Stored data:
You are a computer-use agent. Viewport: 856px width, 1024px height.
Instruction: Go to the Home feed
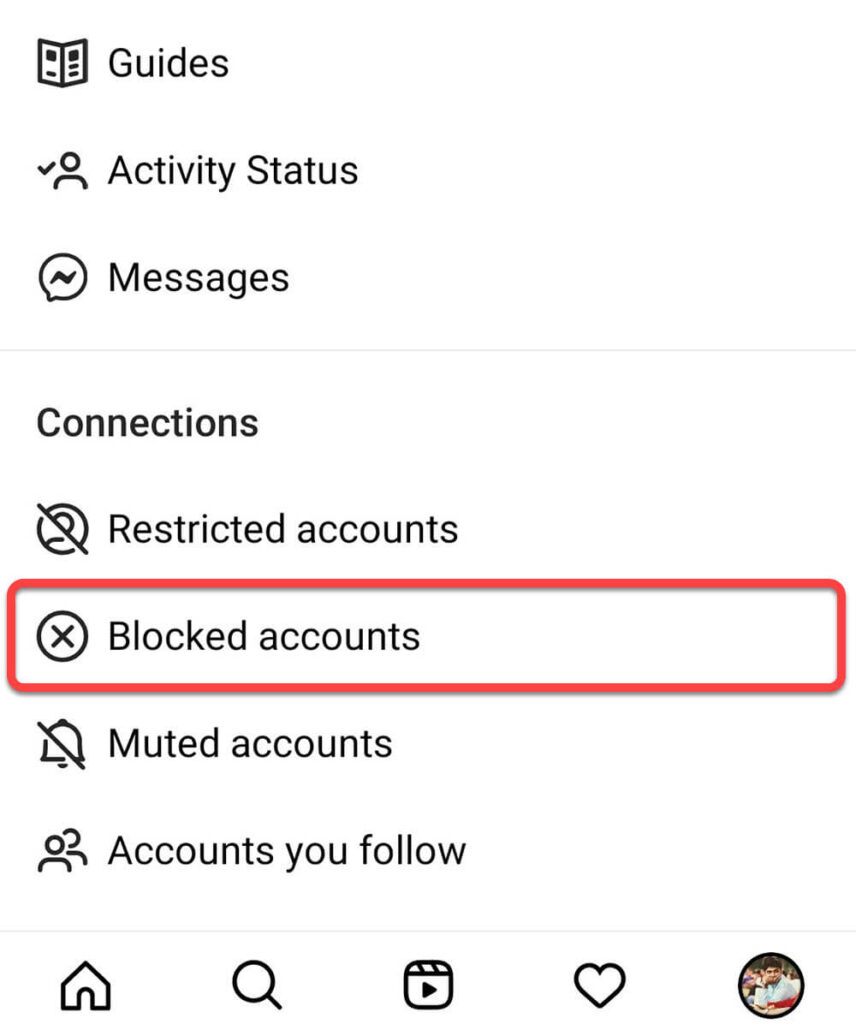point(87,985)
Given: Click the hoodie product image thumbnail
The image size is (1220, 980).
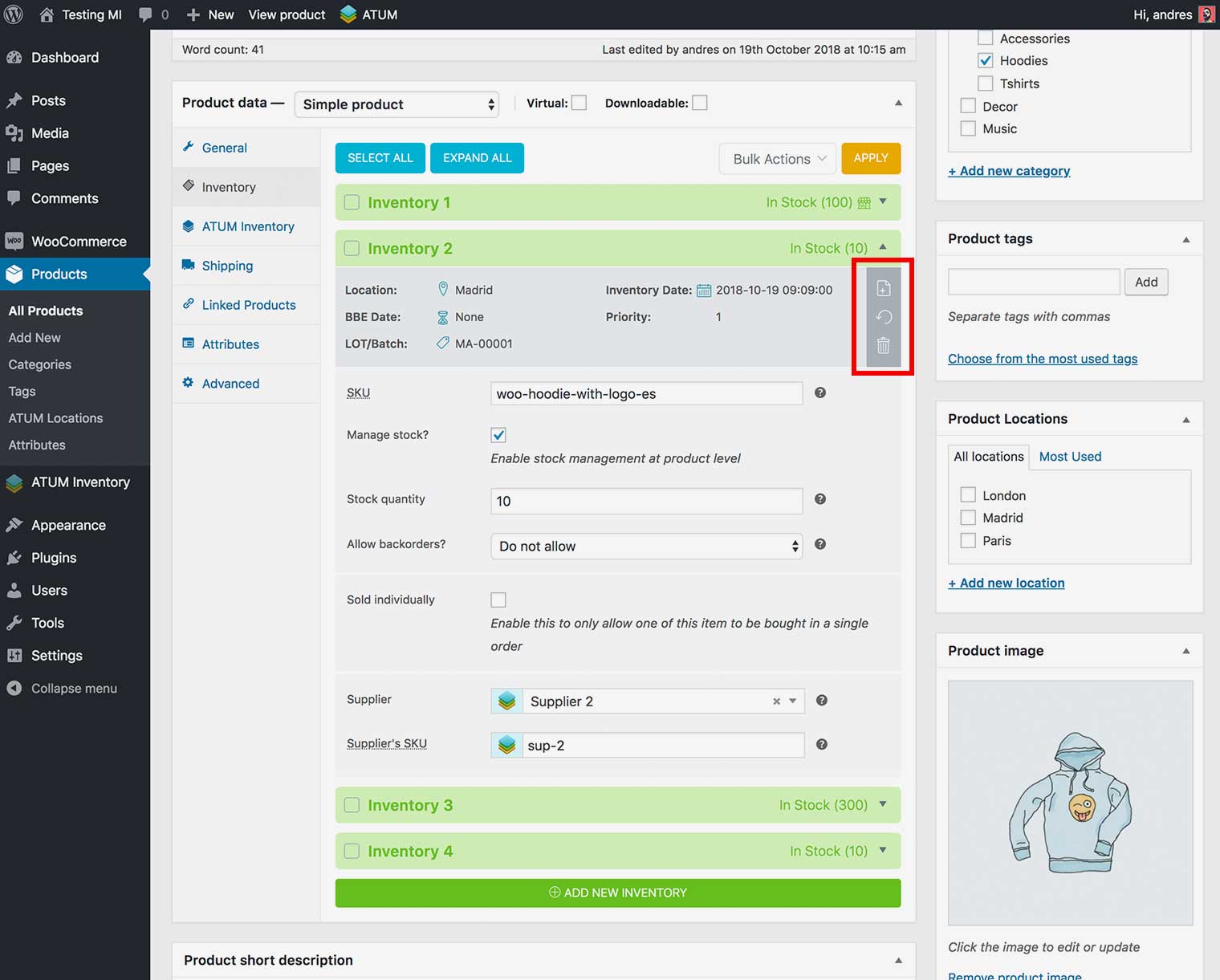Looking at the screenshot, I should [1070, 803].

What is required: Retype the entries verbatim and drop the pictures.

Task response:
You are a computer-use agent. Viewport: 856px width, 1024px height.
Instruction: Go to the Home feed
point(87,985)
Given: Click the hoodie product image thumbnail
The image size is (1220, 980).
Looking at the screenshot, I should [1070, 803].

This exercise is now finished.